A presentation on this energy scavenging technology was given July 6 at the IEEE Antennas and Propagation Symposium in Spokane, Wash. The discovery is based on research supported by multiple sponsors, including the National Science Foundation, the Federal Highway Administration and Japan's New Energy and Industrial Technology Development Organization (NEDO).
Communications devices transmit energy in many different frequency ranges, or bands. The team's scavenging devices can capture this energy, convert it from AC to DC, and then store it in capacitors and batteries. The scavenging technology can take advantage presently of frequencies from FM radio to radar, a range spanning 100 megahertz (MHz) to 15 gigahertz (GHz) or higher.
Scavenging experiments utilizing TV bands have already yielded power amounting to hundreds of microwatts, and multi-band systems are expected to generate one milliwatt or more. That amount of power is enough to operate many small electronic devices, including a variety of sensors and microprocessors.

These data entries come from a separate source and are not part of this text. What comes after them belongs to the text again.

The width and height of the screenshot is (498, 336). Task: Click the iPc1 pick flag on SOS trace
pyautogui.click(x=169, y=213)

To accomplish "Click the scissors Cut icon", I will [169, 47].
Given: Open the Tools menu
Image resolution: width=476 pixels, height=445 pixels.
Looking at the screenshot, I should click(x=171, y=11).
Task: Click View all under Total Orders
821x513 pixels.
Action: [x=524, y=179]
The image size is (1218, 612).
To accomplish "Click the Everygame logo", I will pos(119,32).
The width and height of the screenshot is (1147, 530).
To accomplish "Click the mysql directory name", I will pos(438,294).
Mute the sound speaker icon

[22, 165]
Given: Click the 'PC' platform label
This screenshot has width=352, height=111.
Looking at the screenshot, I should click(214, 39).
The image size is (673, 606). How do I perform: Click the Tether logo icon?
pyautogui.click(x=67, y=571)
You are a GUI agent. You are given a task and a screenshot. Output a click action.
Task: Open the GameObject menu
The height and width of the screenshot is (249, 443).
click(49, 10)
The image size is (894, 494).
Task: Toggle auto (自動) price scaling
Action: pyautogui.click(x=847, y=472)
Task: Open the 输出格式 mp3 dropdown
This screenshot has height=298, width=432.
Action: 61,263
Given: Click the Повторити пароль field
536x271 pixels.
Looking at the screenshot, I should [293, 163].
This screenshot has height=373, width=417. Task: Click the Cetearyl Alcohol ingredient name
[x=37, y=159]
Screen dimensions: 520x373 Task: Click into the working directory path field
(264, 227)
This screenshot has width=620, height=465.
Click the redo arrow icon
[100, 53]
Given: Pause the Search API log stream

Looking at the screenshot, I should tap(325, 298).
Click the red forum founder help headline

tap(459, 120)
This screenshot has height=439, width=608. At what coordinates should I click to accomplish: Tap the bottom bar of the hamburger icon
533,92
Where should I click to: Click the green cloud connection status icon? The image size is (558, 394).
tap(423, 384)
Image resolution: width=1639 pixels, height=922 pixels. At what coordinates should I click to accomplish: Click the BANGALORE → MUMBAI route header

And by combining energy scavenging technology with supercapacitors and cycled operation, the Georgia Tech team expects to power devices requiring above 50 milliwatts. In this approach, energy builds up in a battery-like supercapacitor and is utilized when the required power level is reached.
The researchers have already successfully operated a temperature sensor using electromagnetic energy captured from a television station that was half a kilometer distant. They are preparing another demonstration in which a microprocessor-based microcontroller would be activated simply by holding it in the air.